SHOPO argued that release of the officers’ names would cause irreparable damage, and noted that a government employees’ contract provision calls for the confidentiality of the records of members suspended or fired.
The circuit court ruled that SHOPO’s contract provisions superseded the open records law and granted SHOPO and the four police officers a temporary restraining order that barred the disclosure of their disciplinary records.
Hawaii’s highest court ruled that this policy conflicted with the Uniform Information Practices Act, which bars the negotiation of confidentiality.
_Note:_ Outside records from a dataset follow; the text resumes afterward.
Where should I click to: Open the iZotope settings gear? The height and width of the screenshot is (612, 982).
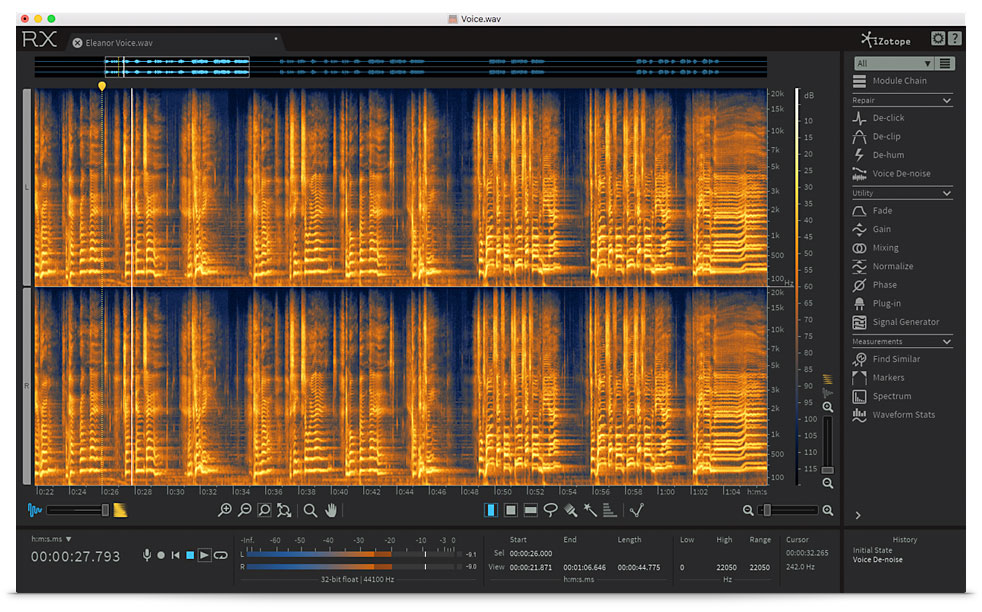pyautogui.click(x=938, y=39)

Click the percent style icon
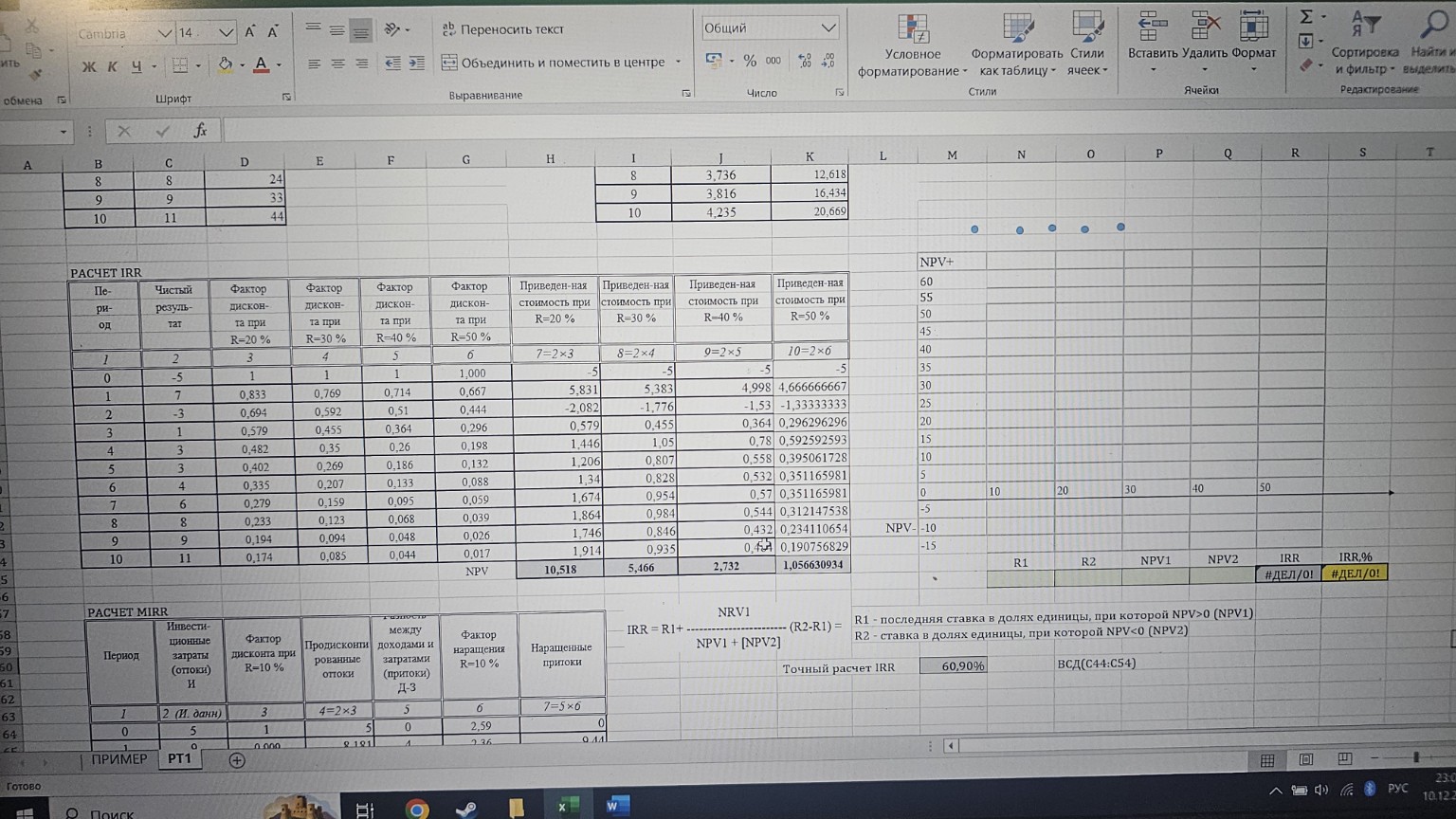(x=750, y=61)
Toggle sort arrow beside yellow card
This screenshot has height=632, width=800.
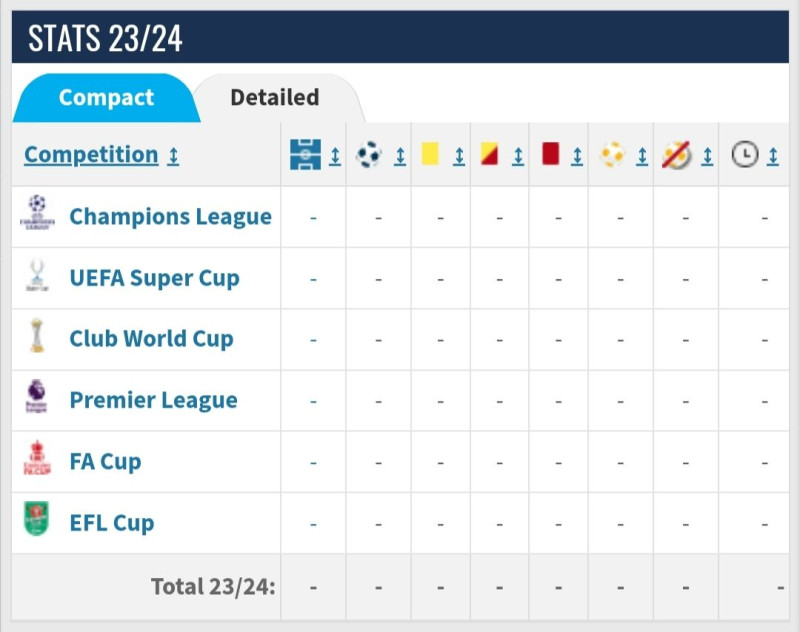click(459, 156)
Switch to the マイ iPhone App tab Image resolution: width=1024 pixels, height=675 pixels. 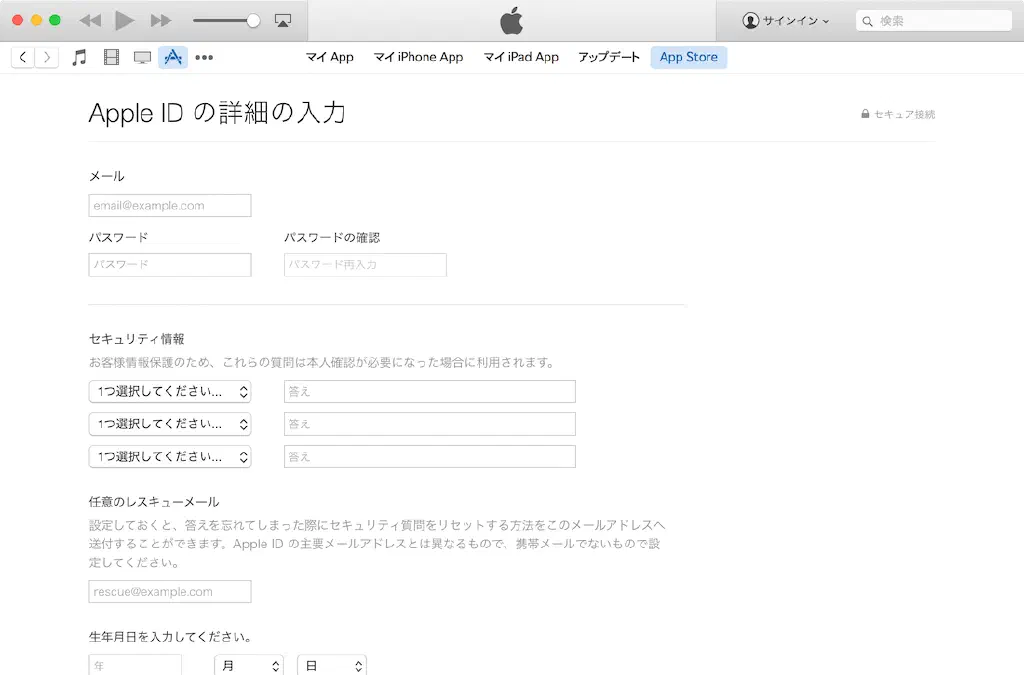point(418,57)
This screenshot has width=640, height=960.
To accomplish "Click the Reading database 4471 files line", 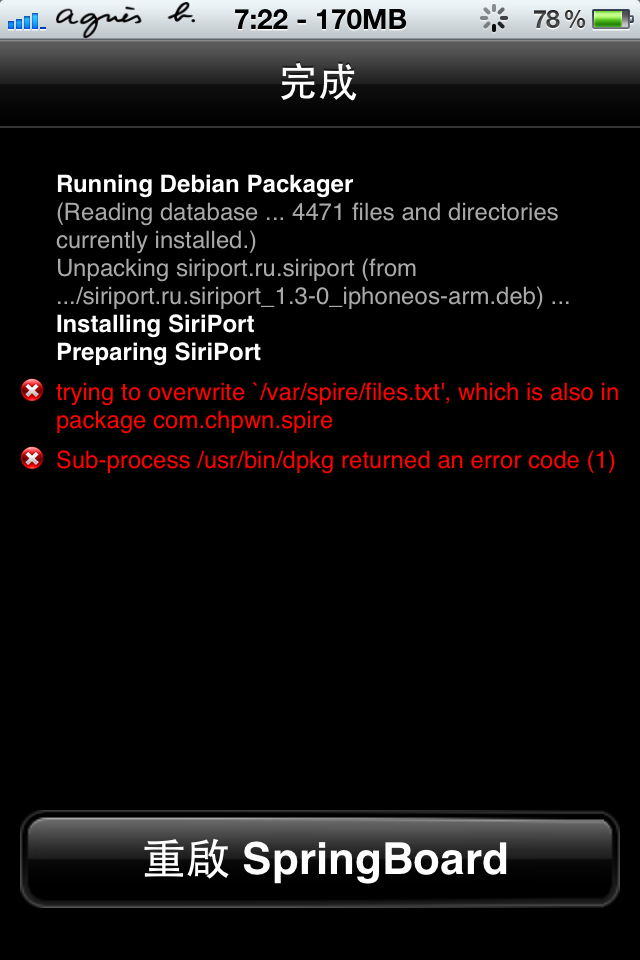I will click(x=307, y=212).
However, this decision may have little effect on future access to police disciplinary records because in May 1995, Hawaii’s legislature passed a law that allows the government to withhold disciplinary information about police officers unless they have been fired from the force. (State of Hawaii Organization of Police Officers v. Society of Professional Journalists-University of Hawaii Chapter; Media Counsel: Jeffrey Portnoy, Honolulu)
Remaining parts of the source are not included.